SERIE : Le Monde de demain de Katell Quillévéré, Hélier Cisterne & David Elkaïm - 2022

Une petite série télé, ça se perd ces temps-ci sur Shangols. Celle-ci vous redonne foi dans le genre, et prouve que les séries ne sont pas que d'efficaces productions normées, mais peuvent aussi dispenser pédagogie, intelligence et sensibilité avec finesse. Le Monde de demain raconte une période précise de l'Histoire de la musique en France, et avec elle raconte quelque chose de l'époque, comme une sorte d'histoire de la liberté contemporaine. Pas moins. Nous sommes en effet dans les années 80, effervescente période ayant vu se développer radios libres, culture hip-hop et street-art, sous l'influence de la gauche nouvellement au pouvoir et d'une jeunesse héritière de 68. On suit en particulier 4 personnages que les créateurs ont voulus emblématiques de ce mouvement contestataire. Didier Morville et Bruno Lopes découvrent fascinés la danse hip-hop, et vont peu à peu inventer un rap à la française, ancré dans la rue, fier et rebelle : ce sera NTM, dont la série raconte l'existence avec amour et précision ; Daniel est un brave garçon un peu geek découvre de son côté la musique électro, le scratch, et gravit les échelons de l'animation radio et des pistes de danse : ce sera DJ Dee-Nasty ; Virginie, enfin, est une danseuse et graffeuse qui tient à trouver la place de sa féminité dans ce monde masculin et à imposer sa griffe : ce sera LadyV, partie la moins intéressante de la série en ce qu'on sent bien que ce personnage est l'alibi féministe du truc, mais ne tient pas dans cette histoire masculine, qui s'est faite sans les femmes.
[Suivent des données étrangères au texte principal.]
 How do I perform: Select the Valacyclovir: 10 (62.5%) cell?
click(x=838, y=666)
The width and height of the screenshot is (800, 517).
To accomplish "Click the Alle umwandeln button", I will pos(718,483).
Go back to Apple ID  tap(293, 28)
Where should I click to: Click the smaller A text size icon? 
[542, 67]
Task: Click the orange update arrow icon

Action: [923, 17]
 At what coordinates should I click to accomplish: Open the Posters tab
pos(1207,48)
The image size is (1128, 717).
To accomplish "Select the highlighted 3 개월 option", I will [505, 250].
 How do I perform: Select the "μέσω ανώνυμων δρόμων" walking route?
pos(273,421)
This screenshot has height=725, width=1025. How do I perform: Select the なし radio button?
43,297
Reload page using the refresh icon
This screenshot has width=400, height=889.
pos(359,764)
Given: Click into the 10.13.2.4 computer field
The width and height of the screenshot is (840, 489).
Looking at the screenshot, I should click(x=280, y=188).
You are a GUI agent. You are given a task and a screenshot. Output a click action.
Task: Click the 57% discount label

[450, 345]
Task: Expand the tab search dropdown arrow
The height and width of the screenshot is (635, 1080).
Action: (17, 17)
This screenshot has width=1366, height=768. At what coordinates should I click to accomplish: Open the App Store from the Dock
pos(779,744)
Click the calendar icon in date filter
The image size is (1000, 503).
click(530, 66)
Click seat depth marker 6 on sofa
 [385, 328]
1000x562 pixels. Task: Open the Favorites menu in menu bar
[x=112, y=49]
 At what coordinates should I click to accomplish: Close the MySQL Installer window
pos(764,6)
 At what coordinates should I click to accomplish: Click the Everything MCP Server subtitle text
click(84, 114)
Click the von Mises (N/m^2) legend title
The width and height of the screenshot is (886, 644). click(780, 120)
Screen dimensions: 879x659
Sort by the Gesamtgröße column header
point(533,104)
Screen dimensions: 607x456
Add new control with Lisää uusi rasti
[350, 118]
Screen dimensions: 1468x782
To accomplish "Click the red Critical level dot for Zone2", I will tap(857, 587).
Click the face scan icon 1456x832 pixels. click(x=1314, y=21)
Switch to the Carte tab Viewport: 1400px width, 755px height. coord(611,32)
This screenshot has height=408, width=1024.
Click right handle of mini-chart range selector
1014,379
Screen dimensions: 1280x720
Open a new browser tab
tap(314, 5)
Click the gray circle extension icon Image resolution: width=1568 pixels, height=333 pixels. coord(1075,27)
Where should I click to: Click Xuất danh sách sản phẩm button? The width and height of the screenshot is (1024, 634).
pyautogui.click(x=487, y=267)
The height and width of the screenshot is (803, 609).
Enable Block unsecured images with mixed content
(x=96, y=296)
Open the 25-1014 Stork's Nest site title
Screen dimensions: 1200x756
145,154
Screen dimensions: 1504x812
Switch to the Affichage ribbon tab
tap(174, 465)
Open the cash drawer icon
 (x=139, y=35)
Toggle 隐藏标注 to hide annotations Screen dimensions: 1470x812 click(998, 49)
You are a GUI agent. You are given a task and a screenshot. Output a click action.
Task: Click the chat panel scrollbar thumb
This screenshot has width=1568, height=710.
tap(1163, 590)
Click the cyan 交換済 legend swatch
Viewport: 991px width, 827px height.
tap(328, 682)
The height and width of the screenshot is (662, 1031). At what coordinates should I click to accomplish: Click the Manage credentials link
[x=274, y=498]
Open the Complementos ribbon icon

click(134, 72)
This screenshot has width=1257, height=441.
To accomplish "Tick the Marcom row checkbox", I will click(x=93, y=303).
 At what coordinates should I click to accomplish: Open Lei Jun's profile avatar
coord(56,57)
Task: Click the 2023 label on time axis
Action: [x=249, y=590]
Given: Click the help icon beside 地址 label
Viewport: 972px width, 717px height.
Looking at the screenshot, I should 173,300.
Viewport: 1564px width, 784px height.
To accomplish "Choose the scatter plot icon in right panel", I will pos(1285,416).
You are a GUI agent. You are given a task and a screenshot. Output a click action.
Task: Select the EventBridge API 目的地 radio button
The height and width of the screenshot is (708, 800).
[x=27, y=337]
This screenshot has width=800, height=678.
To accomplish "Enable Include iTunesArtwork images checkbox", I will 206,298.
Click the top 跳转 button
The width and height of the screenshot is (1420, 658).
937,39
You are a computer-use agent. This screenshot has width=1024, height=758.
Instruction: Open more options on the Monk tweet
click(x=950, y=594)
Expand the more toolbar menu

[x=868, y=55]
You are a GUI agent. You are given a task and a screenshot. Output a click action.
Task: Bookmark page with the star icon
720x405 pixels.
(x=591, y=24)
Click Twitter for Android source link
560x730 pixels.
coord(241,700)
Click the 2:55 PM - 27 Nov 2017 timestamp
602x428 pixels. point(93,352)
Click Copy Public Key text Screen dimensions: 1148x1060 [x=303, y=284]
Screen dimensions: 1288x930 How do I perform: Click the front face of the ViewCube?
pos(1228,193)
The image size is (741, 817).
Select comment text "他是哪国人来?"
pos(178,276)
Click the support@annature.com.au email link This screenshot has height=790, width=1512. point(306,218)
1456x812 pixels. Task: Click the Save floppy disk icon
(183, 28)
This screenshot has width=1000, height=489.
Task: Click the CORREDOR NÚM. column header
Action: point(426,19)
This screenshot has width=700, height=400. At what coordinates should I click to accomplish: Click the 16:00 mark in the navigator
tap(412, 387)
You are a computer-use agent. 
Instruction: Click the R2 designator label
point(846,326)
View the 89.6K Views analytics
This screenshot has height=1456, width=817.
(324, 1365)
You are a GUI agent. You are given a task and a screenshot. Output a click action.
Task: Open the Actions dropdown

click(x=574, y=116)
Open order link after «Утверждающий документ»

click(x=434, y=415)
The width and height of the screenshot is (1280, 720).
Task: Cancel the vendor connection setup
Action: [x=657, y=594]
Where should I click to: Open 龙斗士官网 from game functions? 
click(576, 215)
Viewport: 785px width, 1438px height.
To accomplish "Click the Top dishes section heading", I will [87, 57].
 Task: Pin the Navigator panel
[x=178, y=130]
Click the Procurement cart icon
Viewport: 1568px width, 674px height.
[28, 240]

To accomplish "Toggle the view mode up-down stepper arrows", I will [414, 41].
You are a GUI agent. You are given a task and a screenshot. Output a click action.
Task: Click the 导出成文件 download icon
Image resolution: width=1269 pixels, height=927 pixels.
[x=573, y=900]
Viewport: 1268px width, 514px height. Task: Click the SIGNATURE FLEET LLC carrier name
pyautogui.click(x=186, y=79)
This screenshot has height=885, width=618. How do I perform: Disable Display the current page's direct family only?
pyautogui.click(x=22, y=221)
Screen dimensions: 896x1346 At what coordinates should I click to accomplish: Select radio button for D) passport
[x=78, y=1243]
Il faut avant tout citer les acteurs, qui sont exceptionnels et dirigés avec beaucoup de finesse : Anthony Bajon est toujours aussi intense et toujours aussi modeste dans son jeu, et campe un Kool Shen pugnace, très sûr de lui ; Melvin Boomer en Joey Starr parvient à être aussi flamboyant que son modèle (et aussi énervant), on sent qu'il y a de la graine de star ; et Andranic Manet (vu aussi dans Le Roman de Jim), avec sa tête de Jacques Brel halluciné, est lui aussi génial en garçon pas si sage, joyeux, accroché à son rêve. A côté d'eux, les autres jeunes acteurs (re)créent un monde hyper cohérent, on croit à chaque petit personnage, à chaque événement, à chaque détail de reconstitution. Il faut dire que les auteurs documentent l'époque avec une précision effarante, en évitant toujours le folklore ou l'artifice, en distillant avec mesure les infos historiques, en restant toujours du côté de leur personnage et en montrant l'Histoire à travers eux. Dynamique, fun, passionnante, la série vous replonge les deux pieds en avant dans cette époque de liberté où ni plus ni moins qu'une culture a été inventée. On a l'impression que tout y est traité, non seulement la petite histoire (les relations avec les filles, avec les autres bandes, avec les parents, le quotidien ardu des gars issus de banlieue dans les milieux parisiens branchés, les dents longues des producteurs, l'ascension difficile du groupe entravé par les caprices de Joey Starr, les renoncements, les doutes, les coups d'éclat, la débrouille, les audaces, les trahisons...) mais aussi la grande (les radios libres représentées par la mythique Carbone 14, l'aspect libertaire de l'époque, la culture de rue...), on a l'impression de faire le tour de ce qu'il y a à dire sur le sujet. Le montage, qui voyage agréablement entre les différents personnages, la musique forcément au taquet, la mise en scène fiévreuse et moderne, la direction d'acteurs exemplaire, tout participe à la grandeur de ce film. On pourra dire que j'ai aimé une œuvre de Katell Quillévéré.